Le paysage est-il une réalité, un objet qui existe en dehors de nous ? ou est-il une image, une représentation mentale tout entière marquée de la subjectivité de notre perception et de notre interprétation ? Voilà le débat qui anime la communauté scientifique depuis des années, et c’est un choc de cultures qui est révélé à travers ces questions.

Selon la conception traditionnelle, le paysage est un objet en dehors de nous. C’est sur cette idée que sont fondées les définitions des dictionnaires :

"Paysage : partie d’un pays que la nature présente à un observateur" (Petit Robert)

"Paysage : étendue de pays qui s’offre à la vue" (Petit Larousse illustré)

Ces définitions correspondent à une vision du monde où l’on postule l’existence d’une "réalité". Le paysage "objet", construit, bâti ou naturel, existe sans observateur. Ce dernier doit se débarrasser de toute subjectivité en appliquant au paysage une grille de lecture dite « objective », de le nomenclaturer et le classer grâce à des typologies rigoureuses, de « découvrir » les « lois » de la genèse des paysages.

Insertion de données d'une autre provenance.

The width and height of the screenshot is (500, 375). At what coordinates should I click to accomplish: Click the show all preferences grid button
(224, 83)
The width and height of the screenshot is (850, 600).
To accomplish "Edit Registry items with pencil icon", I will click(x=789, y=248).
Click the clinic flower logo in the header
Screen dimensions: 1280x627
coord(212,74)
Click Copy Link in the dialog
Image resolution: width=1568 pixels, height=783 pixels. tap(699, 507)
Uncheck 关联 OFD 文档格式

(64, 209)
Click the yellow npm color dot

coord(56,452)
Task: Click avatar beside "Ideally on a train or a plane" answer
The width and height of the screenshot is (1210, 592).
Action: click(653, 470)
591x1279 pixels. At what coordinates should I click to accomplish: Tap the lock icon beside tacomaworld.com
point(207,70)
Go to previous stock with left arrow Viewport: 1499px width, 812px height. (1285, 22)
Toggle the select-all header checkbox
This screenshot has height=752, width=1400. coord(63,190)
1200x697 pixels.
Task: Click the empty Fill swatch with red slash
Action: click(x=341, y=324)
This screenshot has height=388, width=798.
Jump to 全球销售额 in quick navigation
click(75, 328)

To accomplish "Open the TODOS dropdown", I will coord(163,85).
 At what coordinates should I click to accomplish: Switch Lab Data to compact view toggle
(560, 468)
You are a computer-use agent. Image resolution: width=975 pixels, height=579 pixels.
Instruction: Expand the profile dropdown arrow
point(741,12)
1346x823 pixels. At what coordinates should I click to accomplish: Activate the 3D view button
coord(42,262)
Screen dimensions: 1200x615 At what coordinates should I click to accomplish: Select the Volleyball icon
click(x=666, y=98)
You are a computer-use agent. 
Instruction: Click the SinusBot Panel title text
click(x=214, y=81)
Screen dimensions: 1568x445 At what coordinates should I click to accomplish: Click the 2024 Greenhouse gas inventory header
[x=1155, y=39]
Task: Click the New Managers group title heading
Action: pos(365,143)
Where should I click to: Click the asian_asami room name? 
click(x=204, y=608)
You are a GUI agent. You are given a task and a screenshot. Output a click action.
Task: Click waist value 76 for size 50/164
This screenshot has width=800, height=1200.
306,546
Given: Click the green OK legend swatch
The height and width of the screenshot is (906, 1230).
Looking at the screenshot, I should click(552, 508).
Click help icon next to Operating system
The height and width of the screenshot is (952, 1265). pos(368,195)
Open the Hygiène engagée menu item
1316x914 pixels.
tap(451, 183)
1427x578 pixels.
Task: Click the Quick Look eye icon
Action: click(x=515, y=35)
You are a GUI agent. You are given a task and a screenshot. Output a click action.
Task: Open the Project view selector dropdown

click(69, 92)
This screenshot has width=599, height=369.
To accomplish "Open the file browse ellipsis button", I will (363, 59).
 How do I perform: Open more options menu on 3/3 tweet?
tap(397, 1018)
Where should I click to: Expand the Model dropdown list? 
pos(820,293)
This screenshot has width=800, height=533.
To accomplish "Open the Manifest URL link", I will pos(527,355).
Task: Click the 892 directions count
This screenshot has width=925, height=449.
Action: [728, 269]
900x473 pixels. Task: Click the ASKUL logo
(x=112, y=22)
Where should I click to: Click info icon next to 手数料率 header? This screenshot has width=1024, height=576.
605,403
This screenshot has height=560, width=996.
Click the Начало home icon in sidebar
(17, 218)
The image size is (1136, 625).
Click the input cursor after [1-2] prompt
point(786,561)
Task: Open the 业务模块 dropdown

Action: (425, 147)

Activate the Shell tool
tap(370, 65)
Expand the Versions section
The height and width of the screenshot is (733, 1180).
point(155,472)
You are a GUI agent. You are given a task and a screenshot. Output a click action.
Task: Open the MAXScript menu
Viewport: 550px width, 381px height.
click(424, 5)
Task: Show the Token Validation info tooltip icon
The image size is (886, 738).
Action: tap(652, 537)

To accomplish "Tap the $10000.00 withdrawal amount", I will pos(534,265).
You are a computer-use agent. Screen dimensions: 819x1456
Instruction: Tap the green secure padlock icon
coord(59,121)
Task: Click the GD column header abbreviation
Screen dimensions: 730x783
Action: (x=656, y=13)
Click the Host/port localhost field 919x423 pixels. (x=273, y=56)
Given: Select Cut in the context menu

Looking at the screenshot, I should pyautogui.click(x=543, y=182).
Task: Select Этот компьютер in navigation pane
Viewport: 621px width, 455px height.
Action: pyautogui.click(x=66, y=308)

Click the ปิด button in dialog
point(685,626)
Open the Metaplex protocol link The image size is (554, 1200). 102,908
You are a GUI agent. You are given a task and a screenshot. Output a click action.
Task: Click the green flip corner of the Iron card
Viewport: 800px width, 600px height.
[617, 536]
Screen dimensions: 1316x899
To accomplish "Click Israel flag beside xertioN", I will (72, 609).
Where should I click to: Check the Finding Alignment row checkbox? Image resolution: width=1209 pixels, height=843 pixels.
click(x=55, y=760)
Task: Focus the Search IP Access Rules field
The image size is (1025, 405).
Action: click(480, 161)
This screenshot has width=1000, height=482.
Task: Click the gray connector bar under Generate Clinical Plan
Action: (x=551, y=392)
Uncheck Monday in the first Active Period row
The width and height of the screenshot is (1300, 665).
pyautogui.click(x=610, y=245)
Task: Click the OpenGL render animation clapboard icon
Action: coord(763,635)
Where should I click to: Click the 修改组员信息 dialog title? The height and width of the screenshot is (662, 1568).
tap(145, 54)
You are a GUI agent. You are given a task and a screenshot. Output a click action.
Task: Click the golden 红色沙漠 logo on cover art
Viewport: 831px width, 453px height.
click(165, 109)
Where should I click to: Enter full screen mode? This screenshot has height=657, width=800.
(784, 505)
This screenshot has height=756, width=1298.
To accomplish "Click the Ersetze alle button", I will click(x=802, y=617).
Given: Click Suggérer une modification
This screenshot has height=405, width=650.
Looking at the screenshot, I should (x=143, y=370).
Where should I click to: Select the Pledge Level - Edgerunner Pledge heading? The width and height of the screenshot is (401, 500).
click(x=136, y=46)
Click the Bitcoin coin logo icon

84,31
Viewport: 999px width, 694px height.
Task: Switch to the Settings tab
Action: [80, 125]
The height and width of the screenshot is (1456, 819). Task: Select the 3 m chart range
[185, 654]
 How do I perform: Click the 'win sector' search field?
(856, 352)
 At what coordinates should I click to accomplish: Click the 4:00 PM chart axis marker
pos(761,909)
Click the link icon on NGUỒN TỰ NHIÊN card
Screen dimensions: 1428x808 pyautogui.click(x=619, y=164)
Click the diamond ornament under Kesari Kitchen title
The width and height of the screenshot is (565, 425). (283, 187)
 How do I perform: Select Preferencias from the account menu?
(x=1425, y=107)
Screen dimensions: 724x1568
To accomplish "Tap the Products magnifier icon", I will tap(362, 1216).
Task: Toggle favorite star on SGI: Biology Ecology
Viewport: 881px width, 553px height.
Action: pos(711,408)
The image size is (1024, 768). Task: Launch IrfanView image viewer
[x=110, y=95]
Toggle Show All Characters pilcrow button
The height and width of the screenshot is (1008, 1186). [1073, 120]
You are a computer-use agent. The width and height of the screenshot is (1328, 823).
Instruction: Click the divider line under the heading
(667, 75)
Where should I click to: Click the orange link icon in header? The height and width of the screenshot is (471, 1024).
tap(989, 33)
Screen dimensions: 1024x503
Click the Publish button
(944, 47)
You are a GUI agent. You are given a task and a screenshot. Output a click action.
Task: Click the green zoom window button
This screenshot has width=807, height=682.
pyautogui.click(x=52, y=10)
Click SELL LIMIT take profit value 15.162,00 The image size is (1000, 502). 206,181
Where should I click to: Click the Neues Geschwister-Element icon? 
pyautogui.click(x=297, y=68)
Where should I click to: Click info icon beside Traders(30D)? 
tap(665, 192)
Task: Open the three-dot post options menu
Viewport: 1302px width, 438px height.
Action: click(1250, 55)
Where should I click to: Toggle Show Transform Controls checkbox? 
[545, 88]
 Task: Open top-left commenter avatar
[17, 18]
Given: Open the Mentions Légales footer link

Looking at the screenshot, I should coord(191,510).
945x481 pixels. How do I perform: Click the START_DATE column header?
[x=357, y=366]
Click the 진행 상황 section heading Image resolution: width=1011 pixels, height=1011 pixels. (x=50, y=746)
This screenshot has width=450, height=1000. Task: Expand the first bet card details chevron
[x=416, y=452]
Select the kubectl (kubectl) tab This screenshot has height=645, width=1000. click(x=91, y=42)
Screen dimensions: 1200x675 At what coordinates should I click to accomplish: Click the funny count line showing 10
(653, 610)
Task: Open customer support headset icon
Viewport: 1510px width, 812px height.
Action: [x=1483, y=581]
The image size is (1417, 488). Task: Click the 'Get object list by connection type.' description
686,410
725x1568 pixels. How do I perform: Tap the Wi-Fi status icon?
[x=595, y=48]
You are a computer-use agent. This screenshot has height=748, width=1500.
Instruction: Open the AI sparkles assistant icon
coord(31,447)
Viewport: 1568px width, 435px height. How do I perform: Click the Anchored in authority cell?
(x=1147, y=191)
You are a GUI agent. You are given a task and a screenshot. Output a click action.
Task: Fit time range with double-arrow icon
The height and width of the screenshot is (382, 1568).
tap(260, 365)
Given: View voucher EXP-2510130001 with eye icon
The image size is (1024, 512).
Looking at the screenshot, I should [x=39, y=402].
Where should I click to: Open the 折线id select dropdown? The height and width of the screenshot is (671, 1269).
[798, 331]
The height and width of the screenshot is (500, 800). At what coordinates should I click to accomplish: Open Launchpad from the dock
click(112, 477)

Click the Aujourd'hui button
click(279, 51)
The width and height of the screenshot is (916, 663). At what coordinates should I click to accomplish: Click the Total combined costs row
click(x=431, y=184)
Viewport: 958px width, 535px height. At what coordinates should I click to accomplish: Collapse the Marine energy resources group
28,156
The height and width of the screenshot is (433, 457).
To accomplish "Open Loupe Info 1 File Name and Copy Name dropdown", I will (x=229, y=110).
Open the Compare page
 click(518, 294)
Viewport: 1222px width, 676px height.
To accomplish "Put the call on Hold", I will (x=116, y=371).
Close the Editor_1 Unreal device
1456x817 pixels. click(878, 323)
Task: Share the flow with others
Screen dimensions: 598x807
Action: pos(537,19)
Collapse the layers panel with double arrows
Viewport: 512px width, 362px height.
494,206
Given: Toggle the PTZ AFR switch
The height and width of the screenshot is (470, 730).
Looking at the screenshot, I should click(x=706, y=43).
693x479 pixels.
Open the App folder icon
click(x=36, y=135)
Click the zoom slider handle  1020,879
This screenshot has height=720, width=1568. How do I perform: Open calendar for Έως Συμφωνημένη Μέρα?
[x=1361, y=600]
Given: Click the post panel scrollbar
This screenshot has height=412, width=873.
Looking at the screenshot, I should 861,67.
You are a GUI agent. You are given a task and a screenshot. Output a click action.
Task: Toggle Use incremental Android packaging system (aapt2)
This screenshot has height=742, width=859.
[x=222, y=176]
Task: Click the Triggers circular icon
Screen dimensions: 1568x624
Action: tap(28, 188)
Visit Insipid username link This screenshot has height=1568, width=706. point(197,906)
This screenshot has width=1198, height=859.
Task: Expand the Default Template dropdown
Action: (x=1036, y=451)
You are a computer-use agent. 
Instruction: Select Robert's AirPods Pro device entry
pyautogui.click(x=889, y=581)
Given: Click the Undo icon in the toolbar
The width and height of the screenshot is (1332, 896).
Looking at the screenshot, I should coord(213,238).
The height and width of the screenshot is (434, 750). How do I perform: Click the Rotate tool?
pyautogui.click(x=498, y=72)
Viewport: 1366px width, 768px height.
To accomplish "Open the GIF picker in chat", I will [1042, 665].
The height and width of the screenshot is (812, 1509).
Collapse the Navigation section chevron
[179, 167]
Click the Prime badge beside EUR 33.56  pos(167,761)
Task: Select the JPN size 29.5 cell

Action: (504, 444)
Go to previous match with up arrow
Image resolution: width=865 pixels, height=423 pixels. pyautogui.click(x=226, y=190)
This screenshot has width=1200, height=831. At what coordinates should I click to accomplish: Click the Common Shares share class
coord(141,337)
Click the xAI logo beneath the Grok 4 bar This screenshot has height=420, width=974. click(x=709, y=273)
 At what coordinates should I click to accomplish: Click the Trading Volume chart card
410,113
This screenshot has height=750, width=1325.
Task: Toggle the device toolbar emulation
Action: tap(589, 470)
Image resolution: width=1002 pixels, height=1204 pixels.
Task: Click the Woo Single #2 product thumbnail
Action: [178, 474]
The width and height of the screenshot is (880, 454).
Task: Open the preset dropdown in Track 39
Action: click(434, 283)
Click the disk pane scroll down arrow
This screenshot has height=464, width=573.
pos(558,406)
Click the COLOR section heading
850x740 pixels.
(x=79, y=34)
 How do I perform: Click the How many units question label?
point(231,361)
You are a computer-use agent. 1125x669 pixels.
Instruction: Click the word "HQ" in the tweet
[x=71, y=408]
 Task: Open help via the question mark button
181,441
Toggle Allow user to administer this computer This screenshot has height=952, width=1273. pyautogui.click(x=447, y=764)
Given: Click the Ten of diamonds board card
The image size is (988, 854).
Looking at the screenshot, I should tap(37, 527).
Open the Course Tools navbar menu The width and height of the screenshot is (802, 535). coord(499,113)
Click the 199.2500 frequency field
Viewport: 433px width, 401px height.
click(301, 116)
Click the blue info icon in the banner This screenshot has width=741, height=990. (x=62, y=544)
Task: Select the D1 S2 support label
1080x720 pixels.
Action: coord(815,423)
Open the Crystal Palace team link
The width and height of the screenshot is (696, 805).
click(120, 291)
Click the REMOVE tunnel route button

Le travail scientifique vise à produire une explication du paysage.

Aujourd’hui, cette conception des choses est remise en question au profit d’une reconnaissance de l’impossibilité pour nous d’accéder à cette réalité. Le paysage dont nous parlons, sur lequel nous intervenons, ne serait que l’idée que nous nous en faisons, sa réprésentation mentale.

Que faut-il entendre par " représentation mentale " ?

Le terme de représentation mentale désigne un "déjà là" en nous sur lequel nous allons greffer de nouvelles connaissances. Chez certains auteurs, le terme désigne seulement la part conceptuelle des connaissances. Voici une définition plus large qui intègre la dimension affective de notre être :

"Une représentation est un phénomène mental qui correspond à un ensemble plus ou moins conscient, organisé et cohérent, d’éléments cognitifs, affectifs et du domaine des valeurs concernant un objet particulier. On y retrouve des éléments conceptuels, des attitudes, des valeurs, des images mentales, des connotations, des associations, etc. C’est un univers symbolique, culturellement déterminé, où se forgent les théories spontanées, les opinions, les préjugés, les décisions d’action, etc."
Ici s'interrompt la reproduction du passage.